[Start of Passage]

# Two Stone Setup for SG2 and Carbon



## tward369 (Jan 14, 2016)

I have SG2 and carbon knives and plan to put a lot of work into learning how to sharpen correctly. I am seeking a two stone setup bring my knives to a toothy edge with great cutting ability and was thinking of purchasing the Gesshin 2K and 4K set. Is the Gesshin 2K an appropriate first stone for the sharpening progression? Any advice would be appreciated!

LOCATION
What country are you in? - USA

STONE TYPE
What type of stone are you interested in:
Synthetic

Splash and go or soaker?
Leaning towards soaker, but flexible.

What grit range are you looking for?
1-2K, 4-5K

What stone are you replacing if any?
None

What stones do you currently use in your lineup?
None

Any previous experience with water stones? beginner, novice, skilled? Or other sharpening systems? (Jig type, Oil Stones, Diamond Plates, etc?)
None

What is your absolute maximum budget for your stone?
None (but obviously less expensive is better)

STONE USE
Do you primarily intend to use this stone at home or a professional environment?
Home

What type of knives will you be sharpening? (Traditional Japanese: yanagi, usuba, deba or Western style gyuto, petty etc)
Gyuto, Petty, Paring

What type of steel will you be sharpening? Stainless and Carbon Steel. 
SG2 and Carbon

STONE MAINTENANCE
Do you use or have a flattening plate (Yes or no.)
Planning on purchasing Atoma 140

If not, are you interested in learning how to flatten your stone? (Yes or no.)
Yes

SPECIAL REQUESTS/COMMENTS


----------



## Pensacola Tiger (Jan 14, 2016)

How dull are your knives? Unless you are planning to just freshen your edge, a 2000/4000 stone set will not be optimal for resetting a bevel.

If you are just starting out, the oft recommended set is three stones - a coarse (400-500), medium (1000-2000) and a fine (5000-6000).


----------



## ThEoRy (Jan 14, 2016)

Maybe consider the massive 1k/6k combo stone from JKI? It's what I use at work for everyone and the myriad of knives it sees. From German to Japanese, carbon to stainless and PM, it's worked well on everything.


----------



## _PixelNinja (Jan 14, 2016)

If you are looking into the Gesshin stones, the best person to advise you would be Jon; shoot him a mail and he will do his best to help you find something that will work for you.


----------



## Matus (Jan 14, 2016)

Ditto on calling Jon. But you may want to check out his youtube videos beforehand (they are linked directly to the JKI webpage when you browse the products).

[End of Passage]

Written instruction 1:
According to the forum thread, what flattening plate does the first poster plan to buy?

[Start of The data]

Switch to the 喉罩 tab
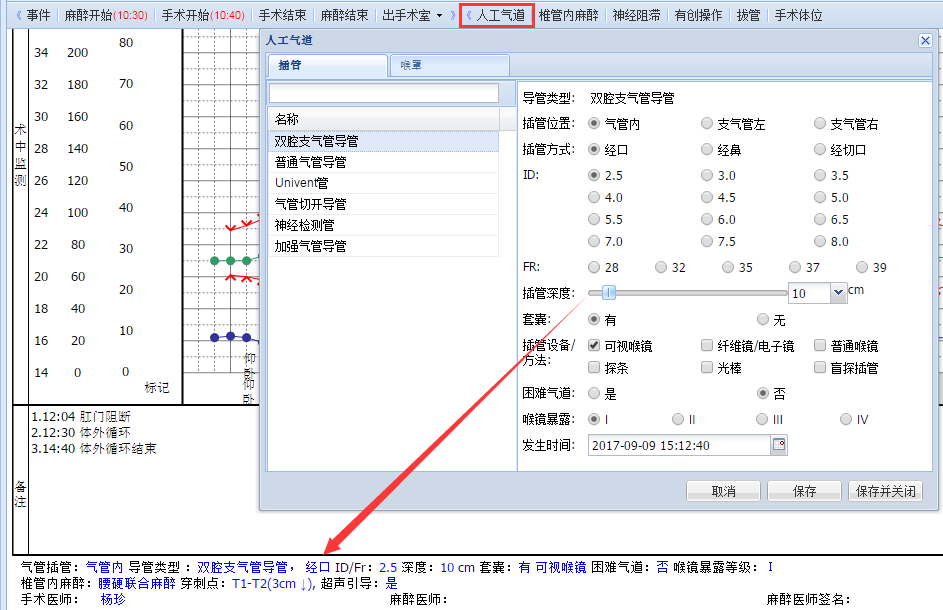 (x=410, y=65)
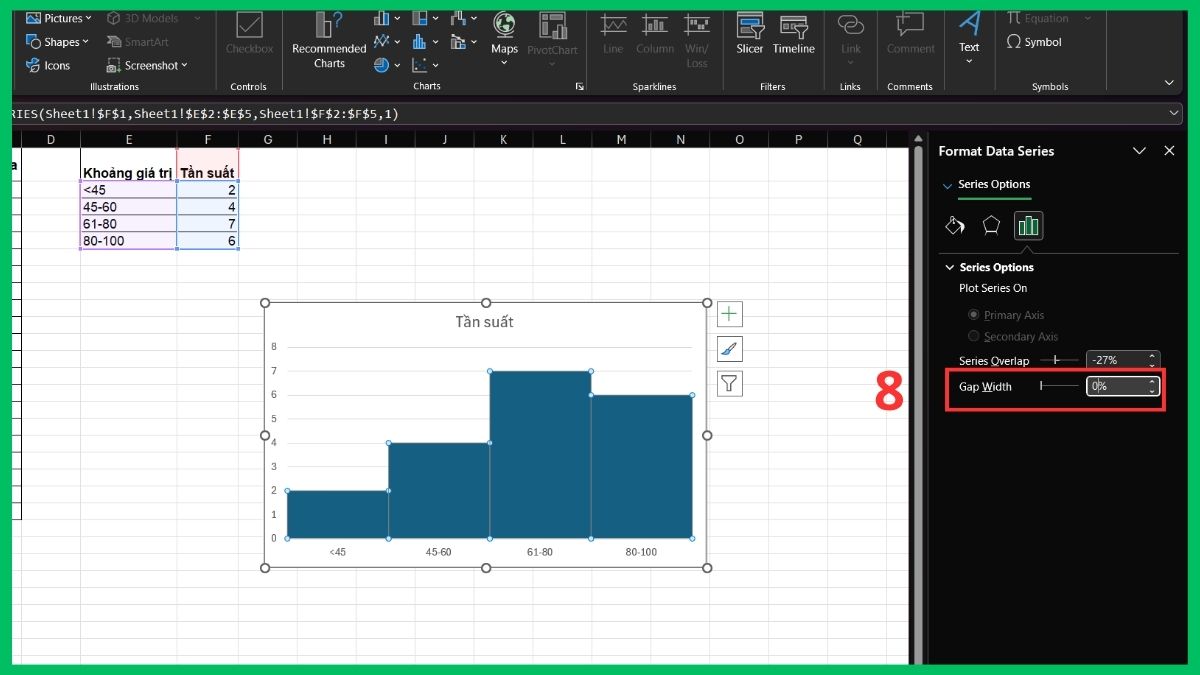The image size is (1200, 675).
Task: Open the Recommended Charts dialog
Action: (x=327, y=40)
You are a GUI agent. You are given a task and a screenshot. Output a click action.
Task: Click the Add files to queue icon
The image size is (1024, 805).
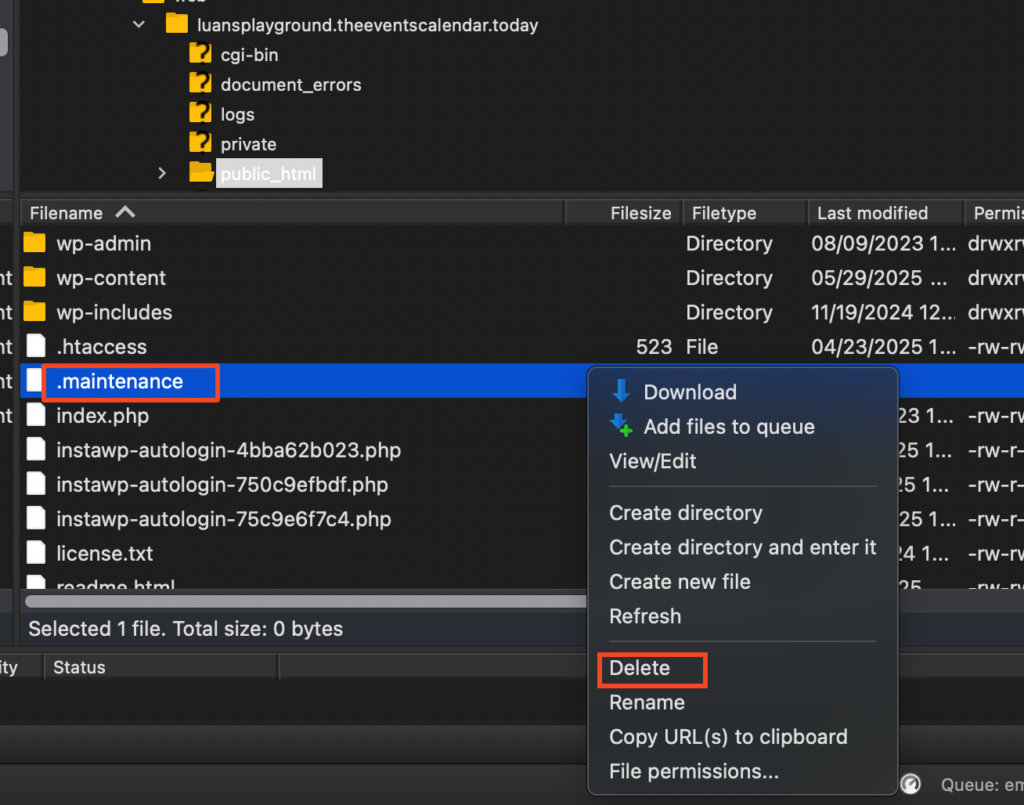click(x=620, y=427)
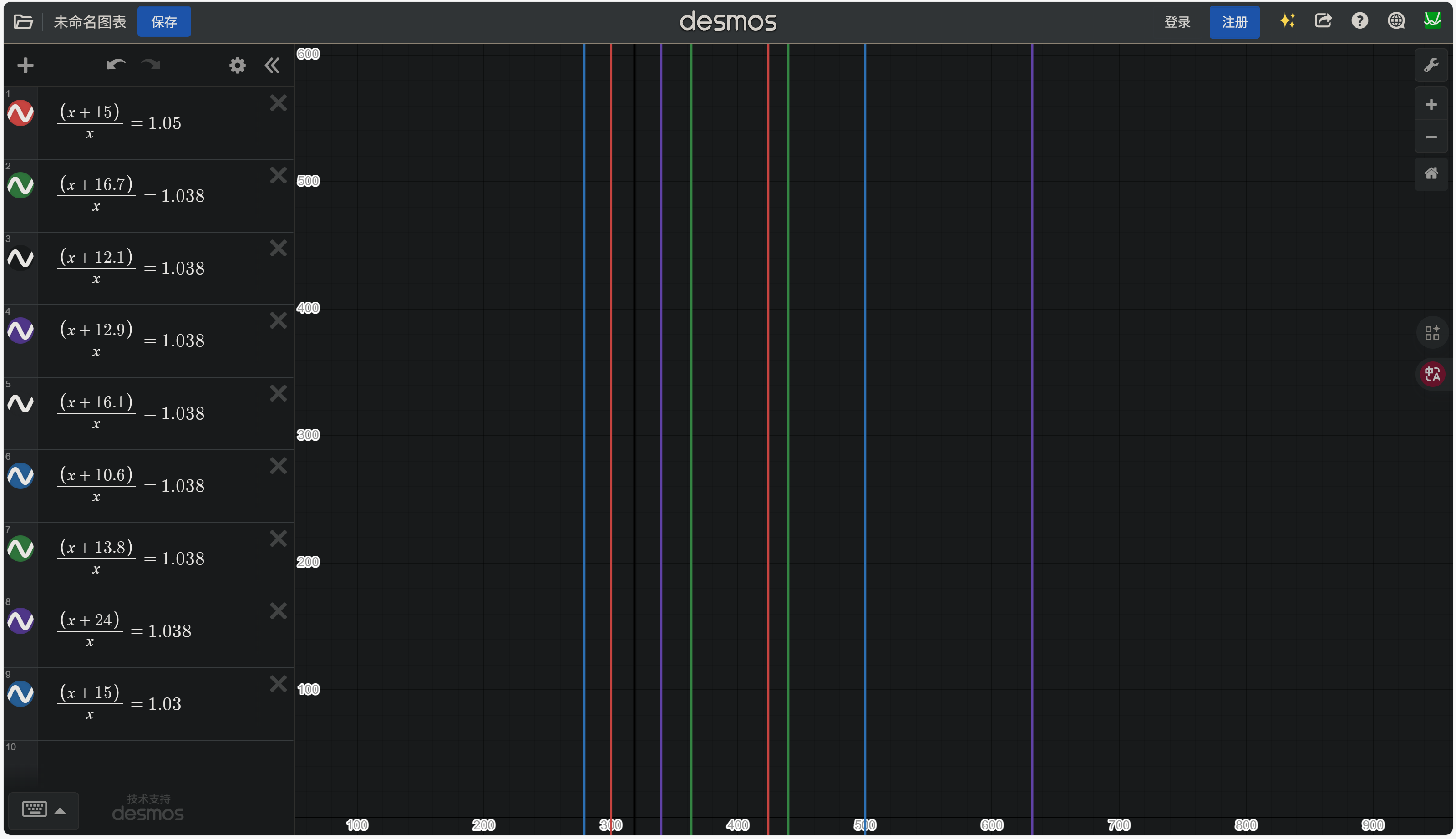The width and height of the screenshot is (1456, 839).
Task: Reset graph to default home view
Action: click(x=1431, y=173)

[End of The data]

Written instruction 2:
Write out all the rows above again with "icon" changed to "button" and everything else left the same. Leave the pictures out.

Task solution 1:
Atoma 140

Task solution 2:
Switch to the 喉罩 tab
 (x=410, y=65)
The image size is (1200, 675).
Task: Open the Recommended Charts dialog
Action: (x=327, y=40)
You are a GUI agent. You are given a task and a screenshot. Output a click action.
Task: Click the Add files to queue button
The image size is (1024, 805).
click(x=620, y=427)
The width and height of the screenshot is (1456, 839).
Task: Reset graph to default home view
Action: click(x=1431, y=173)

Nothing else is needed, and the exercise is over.